Every line of the entries below that carries the string "agent" should be copied.

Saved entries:

☆ ☆ ☆ ☆ ☆

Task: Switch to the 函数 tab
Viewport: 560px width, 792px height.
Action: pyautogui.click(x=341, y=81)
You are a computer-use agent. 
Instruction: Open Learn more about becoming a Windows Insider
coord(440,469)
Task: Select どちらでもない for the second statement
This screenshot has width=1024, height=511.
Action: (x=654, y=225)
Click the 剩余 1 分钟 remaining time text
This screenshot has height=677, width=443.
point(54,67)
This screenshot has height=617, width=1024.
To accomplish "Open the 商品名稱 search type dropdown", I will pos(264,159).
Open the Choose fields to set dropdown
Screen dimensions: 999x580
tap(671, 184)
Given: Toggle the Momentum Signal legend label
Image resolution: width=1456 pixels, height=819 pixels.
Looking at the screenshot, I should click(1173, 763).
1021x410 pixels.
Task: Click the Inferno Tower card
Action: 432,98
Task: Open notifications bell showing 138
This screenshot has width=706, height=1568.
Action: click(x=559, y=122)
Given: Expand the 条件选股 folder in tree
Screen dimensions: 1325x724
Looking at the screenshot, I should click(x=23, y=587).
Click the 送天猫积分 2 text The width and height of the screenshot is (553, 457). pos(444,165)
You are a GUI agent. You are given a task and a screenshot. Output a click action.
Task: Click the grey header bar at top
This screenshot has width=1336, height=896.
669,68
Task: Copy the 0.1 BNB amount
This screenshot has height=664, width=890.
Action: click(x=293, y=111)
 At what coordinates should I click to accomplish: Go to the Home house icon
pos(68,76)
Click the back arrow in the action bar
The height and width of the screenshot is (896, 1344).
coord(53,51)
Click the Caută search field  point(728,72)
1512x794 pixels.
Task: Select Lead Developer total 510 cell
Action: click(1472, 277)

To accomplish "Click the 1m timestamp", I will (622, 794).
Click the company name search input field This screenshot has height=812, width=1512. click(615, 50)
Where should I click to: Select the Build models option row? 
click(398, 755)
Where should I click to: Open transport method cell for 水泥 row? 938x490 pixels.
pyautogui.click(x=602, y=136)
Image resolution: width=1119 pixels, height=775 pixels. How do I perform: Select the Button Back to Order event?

☆ ☆ ☆ ☆ ☆

### Answer section
You are a computer-use agent. 
You are a GUI agent. You are given a task and a screenshot. Output a click action.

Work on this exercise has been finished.